WochenSpiegel: Gibt es eine Auflistung von befähigten Krankenhäusern, die eine Organtransplantation durchführen können?

BZgA
: Eine Liste der Transplantationszentren in Deutschland finden Sie hier.



WochenSpiegel: In welcher Form muss eine Einwilligung zur Organspende erfolgen?

BZgA:
Sie können Ihre Entscheidung für oder gegen eine Organ- und Gewebespende in einem Organspendeausweis, im Organspenderegister, in einer Patientenverfügung oder auf einem formlosen Blatt Papier, das mit Namen und Unterschrift versehen ist, festhalten. Sollten Sie Ihren Willen in unterschiedlichen Dokumenten festhalten, sollten sich die Angaben nicht widersprechen. Eine Erklärung in einem Testament ist hingegen sinnlos, da es zu spät eröffnet wird. Weitere Informationen bietet die BZgA hier.



WochenSpiegel: Tragen gesetzliche Krankenkassen die Kosten für eine Organtransplantation?

(Gespeicherte Einträge)

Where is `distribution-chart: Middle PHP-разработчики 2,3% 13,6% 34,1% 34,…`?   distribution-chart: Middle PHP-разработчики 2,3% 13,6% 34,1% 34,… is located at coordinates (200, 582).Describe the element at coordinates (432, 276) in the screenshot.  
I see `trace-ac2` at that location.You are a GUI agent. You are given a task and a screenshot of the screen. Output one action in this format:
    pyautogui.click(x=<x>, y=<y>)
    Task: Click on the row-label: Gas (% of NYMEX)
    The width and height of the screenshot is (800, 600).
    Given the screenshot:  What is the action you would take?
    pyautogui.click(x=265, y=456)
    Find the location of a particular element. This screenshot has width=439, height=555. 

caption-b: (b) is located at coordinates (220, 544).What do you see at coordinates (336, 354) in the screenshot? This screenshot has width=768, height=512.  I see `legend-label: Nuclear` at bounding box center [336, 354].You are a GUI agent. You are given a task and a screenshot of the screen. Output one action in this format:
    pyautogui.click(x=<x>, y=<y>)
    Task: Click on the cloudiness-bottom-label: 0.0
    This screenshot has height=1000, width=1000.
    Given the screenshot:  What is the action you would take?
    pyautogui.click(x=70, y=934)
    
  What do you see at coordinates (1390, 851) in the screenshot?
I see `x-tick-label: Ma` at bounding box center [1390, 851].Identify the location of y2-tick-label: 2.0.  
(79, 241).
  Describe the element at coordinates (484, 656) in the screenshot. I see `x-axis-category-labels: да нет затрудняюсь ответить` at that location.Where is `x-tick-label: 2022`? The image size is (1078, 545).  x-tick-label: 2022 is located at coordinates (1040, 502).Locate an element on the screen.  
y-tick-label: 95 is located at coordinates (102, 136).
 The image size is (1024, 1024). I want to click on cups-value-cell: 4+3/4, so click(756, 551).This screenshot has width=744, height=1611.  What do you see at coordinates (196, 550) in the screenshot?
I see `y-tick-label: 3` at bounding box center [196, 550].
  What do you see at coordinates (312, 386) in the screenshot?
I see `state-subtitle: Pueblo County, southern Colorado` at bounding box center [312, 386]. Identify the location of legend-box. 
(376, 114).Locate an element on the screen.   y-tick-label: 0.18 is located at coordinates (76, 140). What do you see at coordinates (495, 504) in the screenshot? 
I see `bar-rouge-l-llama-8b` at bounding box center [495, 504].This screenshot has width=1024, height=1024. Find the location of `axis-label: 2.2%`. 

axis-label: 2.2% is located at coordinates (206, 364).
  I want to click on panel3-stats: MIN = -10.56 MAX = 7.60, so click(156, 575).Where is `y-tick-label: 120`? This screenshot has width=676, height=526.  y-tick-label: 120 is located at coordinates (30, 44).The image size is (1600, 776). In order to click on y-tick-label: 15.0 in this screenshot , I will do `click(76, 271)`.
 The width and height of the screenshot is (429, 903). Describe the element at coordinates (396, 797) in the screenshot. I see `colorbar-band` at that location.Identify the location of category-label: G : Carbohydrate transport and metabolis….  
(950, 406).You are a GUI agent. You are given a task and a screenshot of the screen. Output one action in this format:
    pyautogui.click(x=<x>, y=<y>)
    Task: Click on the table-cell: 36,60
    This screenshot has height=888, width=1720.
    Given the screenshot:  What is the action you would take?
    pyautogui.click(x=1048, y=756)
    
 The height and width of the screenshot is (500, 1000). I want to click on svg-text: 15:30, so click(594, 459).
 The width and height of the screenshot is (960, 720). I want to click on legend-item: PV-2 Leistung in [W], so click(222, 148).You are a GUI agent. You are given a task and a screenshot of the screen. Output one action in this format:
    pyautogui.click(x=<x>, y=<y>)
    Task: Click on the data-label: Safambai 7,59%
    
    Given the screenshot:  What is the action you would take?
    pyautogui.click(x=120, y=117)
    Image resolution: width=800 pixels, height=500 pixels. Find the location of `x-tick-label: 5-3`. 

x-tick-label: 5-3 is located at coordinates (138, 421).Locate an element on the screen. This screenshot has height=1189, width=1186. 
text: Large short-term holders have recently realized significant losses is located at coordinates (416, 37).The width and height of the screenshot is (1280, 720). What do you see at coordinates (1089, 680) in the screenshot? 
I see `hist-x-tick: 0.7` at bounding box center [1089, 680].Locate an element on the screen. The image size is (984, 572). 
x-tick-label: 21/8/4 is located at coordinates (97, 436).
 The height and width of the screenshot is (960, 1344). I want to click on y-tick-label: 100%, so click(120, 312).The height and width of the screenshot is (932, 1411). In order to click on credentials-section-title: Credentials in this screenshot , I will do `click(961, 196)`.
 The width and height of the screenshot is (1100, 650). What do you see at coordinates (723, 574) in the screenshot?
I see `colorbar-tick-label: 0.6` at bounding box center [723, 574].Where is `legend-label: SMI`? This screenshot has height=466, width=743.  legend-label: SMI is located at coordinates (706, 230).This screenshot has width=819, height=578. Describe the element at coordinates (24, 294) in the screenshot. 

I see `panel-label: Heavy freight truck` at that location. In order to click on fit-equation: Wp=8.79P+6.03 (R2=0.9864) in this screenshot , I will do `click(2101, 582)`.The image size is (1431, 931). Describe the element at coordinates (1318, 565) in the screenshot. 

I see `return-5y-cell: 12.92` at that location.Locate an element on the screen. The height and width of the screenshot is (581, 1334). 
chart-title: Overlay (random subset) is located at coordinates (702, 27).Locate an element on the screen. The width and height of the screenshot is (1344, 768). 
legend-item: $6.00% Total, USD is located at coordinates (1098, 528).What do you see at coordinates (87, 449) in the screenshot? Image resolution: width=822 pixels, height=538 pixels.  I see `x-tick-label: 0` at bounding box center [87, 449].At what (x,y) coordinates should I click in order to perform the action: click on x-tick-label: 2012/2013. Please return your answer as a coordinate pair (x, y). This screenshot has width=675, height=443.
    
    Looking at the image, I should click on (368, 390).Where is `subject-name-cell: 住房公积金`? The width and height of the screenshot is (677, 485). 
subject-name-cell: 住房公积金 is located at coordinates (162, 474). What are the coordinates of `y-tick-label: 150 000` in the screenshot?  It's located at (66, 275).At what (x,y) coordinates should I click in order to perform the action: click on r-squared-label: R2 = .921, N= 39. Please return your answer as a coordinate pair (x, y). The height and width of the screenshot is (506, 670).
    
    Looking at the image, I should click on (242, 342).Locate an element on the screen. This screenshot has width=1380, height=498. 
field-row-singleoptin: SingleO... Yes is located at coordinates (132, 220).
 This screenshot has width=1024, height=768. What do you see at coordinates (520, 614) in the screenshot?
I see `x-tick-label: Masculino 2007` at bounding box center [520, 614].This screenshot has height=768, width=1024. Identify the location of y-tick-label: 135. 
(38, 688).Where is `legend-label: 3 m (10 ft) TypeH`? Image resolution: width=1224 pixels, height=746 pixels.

Aufgaben
A. Stimmen die folgenden Aussagen mit dem Interview zur Organspende überein? Antworte jeweils mit Ja oder Nein und zitiere die ausschlaggebenden Worte aus dem Interview.
(i) Eine Erklärung zur Organspende im Testament ist laut Interview eine gute Wahl.
(ii) Ein formloses Blatt Papier genügt, wenn Name und Unterschrift darauf stehen.
(iii) Wer seinen Willen in mehreren Dokumenten festhält, darf dort Unterschiedliches angeben.
B. Schreib die Stelle aus dem Interview zur Organspende von "WochenSpiegel: In welcher" bis einschließlich "für eine Organtransplantation?" ab und ersetze darin "Organspendeausweis" durch "Spenderausweis".

Antworten
A.
(i) Nein: „Eine Erklärung in einem Testament ist hingegen sinnlos, da es zu spät eröffnet wird.“
(ii) Ja: „auf einem formlosen Blatt Papier, das mit Namen und Unterschrift versehen ist, festhalten“
(iii) Nein: „sollten sich die Angaben nicht widersprechen“

B.
WochenSpiegel: In welcher Form muss eine Einwilligung zur Organspende erfolgen?

BZgA:
Sie können Ihre Entscheidung für oder gegen eine Organ- und Gewebespende in einem Spenderausweis, im Organspenderegister, in einer Patientenverfügung oder auf einem formlosen Blatt Papier, das mit Namen und Unterschrift versehen ist, festhalten. Sollten Sie Ihren Willen in unterschiedlichen Dokumenten festhalten, sollten sich die Angaben nicht widersprechen. Eine Erklärung in einem Testament ist hingegen sinnlos, da es zu spät eröffnet wird. Weitere Informationen bietet die BZgA hier.



WochenSpiegel: Tragen gesetzliche Krankenkassen die Kosten für eine Organtransplantation?